--- What needs to be done ---
No pictures go in the copy; retype exactly the lines from the one with "Instruction: Remove Job 1 with the X icon" through the last line of the records.

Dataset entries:
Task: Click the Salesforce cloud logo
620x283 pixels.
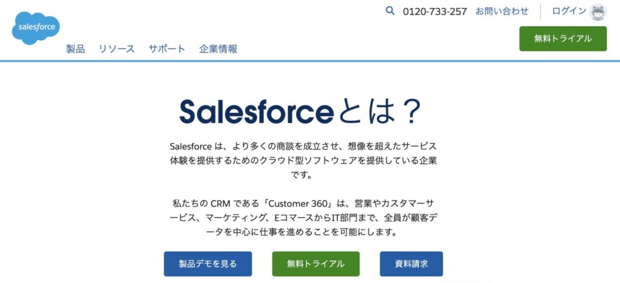Action: click(36, 27)
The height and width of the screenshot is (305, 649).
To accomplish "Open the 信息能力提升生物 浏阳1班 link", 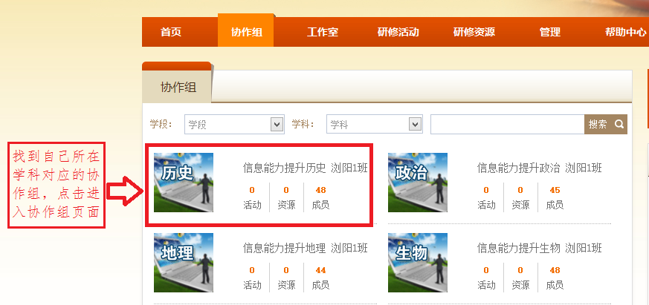I will (539, 249).
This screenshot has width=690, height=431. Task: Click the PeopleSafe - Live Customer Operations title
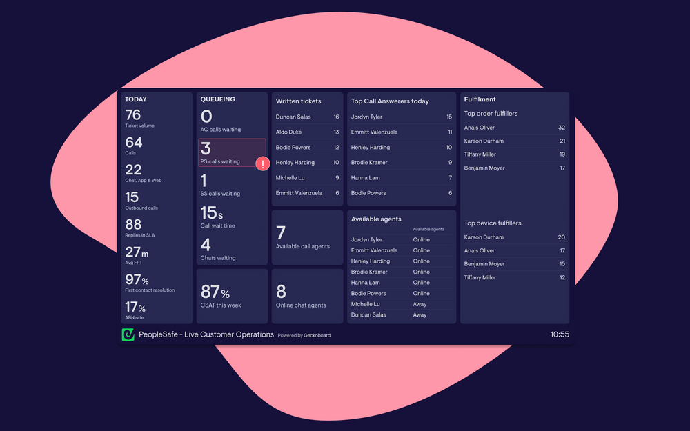point(207,334)
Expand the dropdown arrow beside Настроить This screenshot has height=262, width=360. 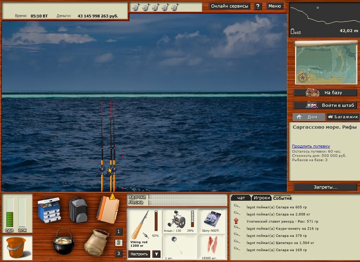point(156,254)
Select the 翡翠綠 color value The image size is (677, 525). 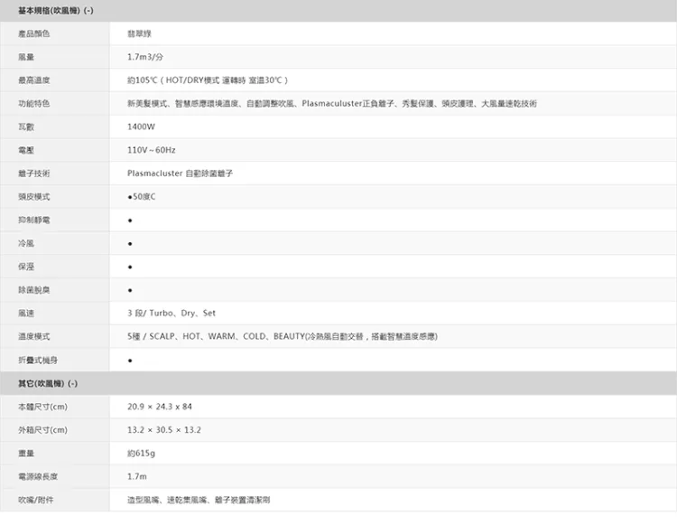point(141,33)
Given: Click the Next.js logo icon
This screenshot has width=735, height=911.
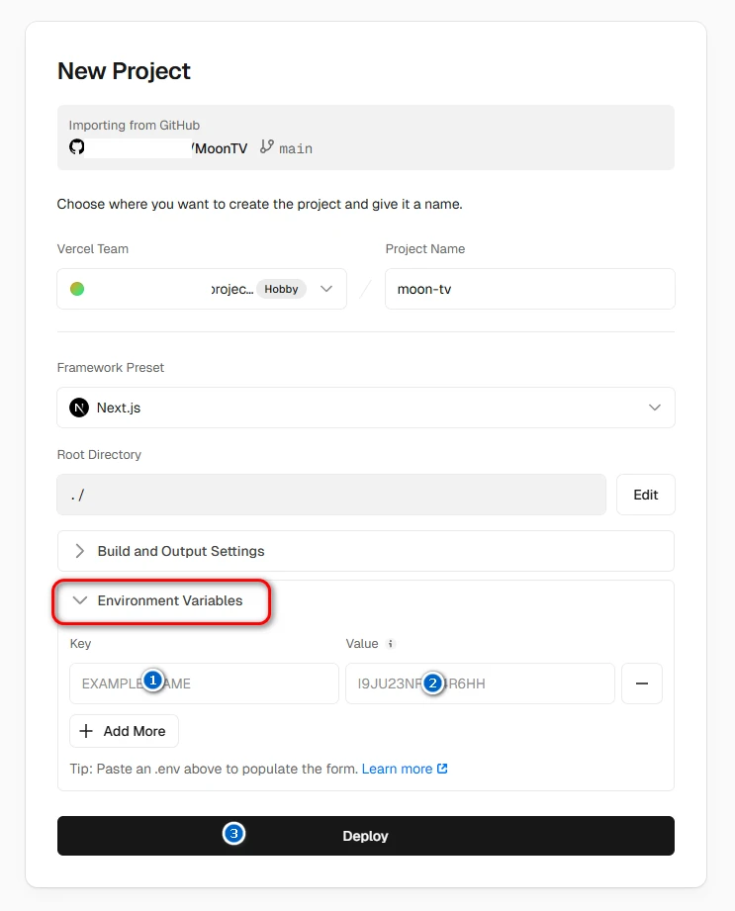Looking at the screenshot, I should [79, 408].
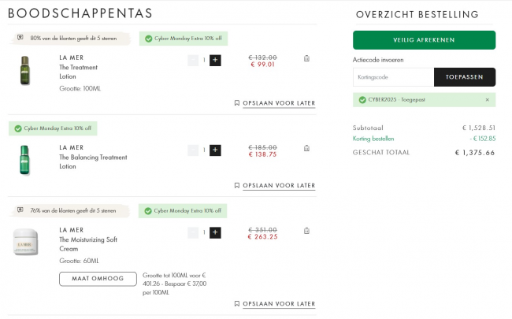Decrease quantity of The Balancing Treatment Lotion
512x319 pixels.
pos(193,150)
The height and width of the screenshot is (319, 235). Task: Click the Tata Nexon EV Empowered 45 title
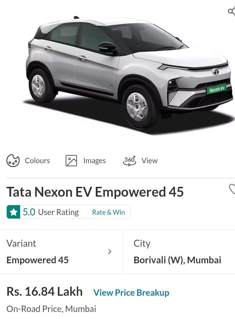(x=95, y=192)
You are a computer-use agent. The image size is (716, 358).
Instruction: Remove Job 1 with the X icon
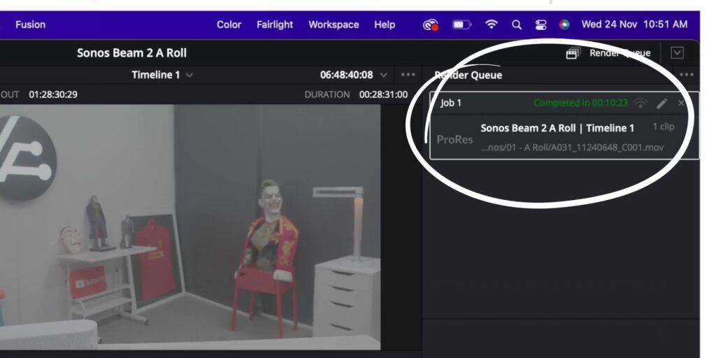681,103

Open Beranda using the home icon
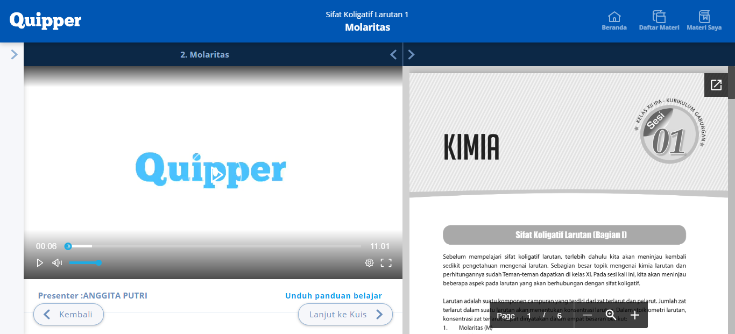coord(614,17)
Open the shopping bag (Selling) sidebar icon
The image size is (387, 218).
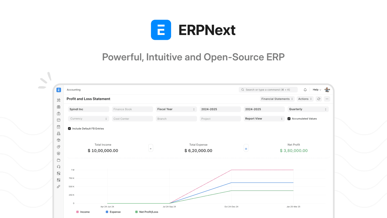pyautogui.click(x=59, y=127)
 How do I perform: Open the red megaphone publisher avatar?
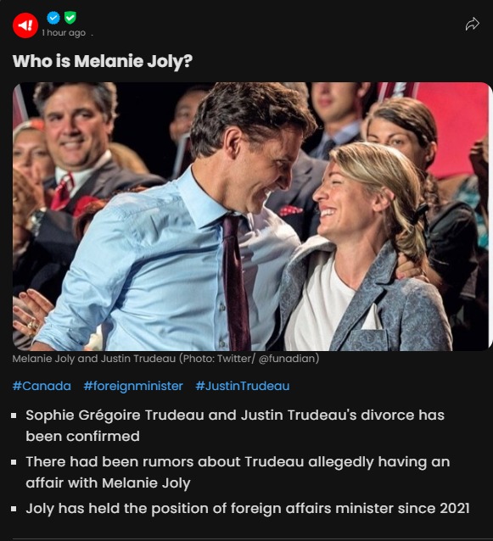coord(25,25)
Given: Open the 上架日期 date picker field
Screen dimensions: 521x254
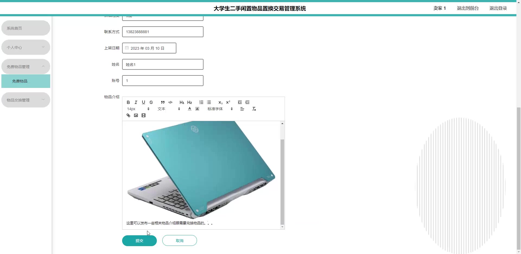Looking at the screenshot, I should coord(149,48).
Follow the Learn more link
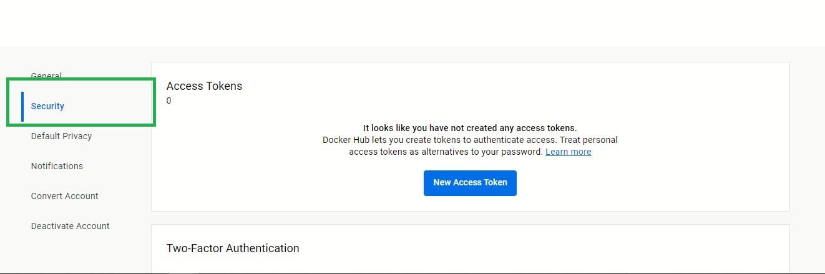This screenshot has height=274, width=825. pyautogui.click(x=568, y=152)
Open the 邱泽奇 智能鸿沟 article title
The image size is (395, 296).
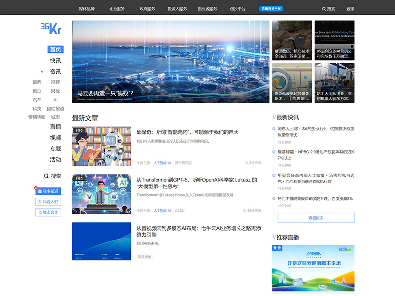tap(187, 132)
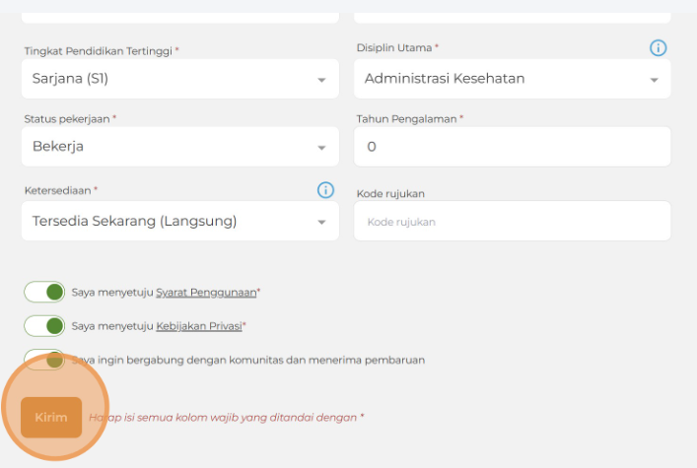Disable the join community and updates switch
697x468 pixels.
[x=44, y=360]
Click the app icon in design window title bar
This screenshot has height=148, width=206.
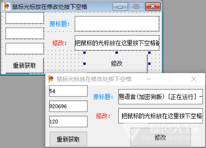coord(7,7)
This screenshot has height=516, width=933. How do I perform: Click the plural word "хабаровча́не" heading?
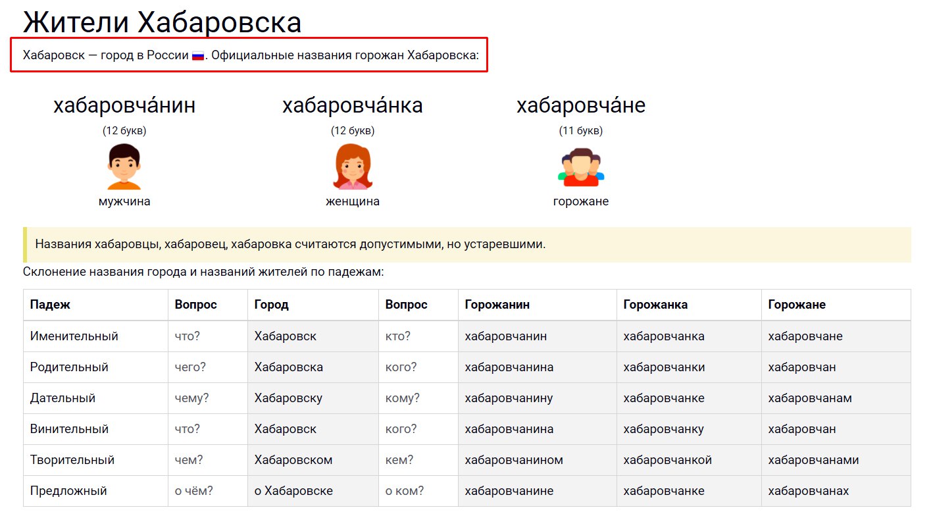(581, 105)
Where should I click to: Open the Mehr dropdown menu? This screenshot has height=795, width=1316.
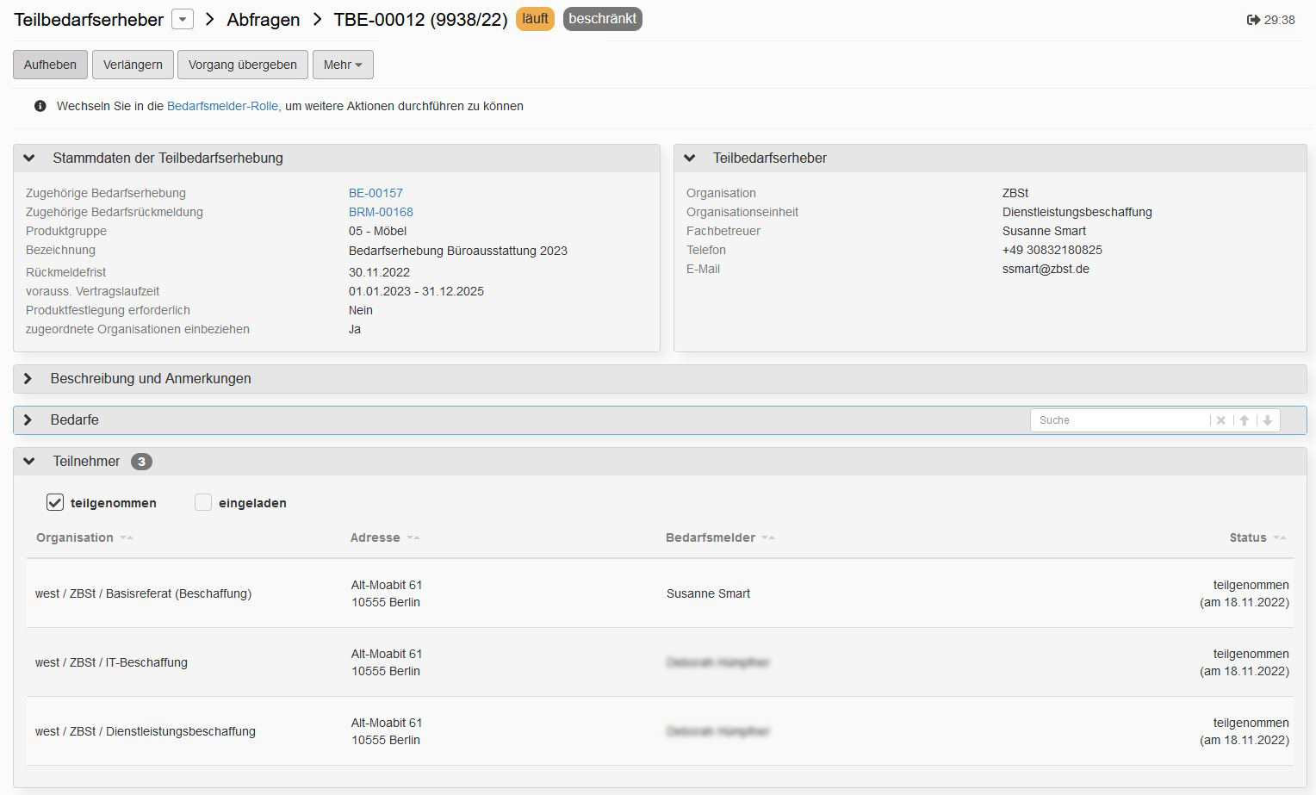click(342, 64)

--- Task answer ---
Instruction: Remove Job 1 with the X icon
681,103

Open Beranda using the home icon
coord(614,17)
Open the shopping bag (Selling) sidebar icon
The image size is (387, 218).
pyautogui.click(x=59, y=127)
 How do I perform: Open the red megaphone publisher avatar?
coord(25,25)
Given: Open the 上架日期 date picker field
Screen dimensions: 521x254
Looking at the screenshot, I should coord(149,48).
Follow the Learn more link
This screenshot has height=274, width=825. pyautogui.click(x=568, y=152)
Open the 邱泽奇 智能鸿沟 article title
The image size is (395, 296).
tap(187, 132)
Disable the join community and updates switch
697x468 pixels.
[x=44, y=360]
Click the app icon in design window title bar
This screenshot has height=148, width=206.
coord(7,7)
This screenshot has height=516, width=933. How do I perform: Click the plural word "хабаровча́не" heading?
(581, 105)
Where should I click to: Open the Mehr dropdown menu? This screenshot has height=795, width=1316.
click(342, 64)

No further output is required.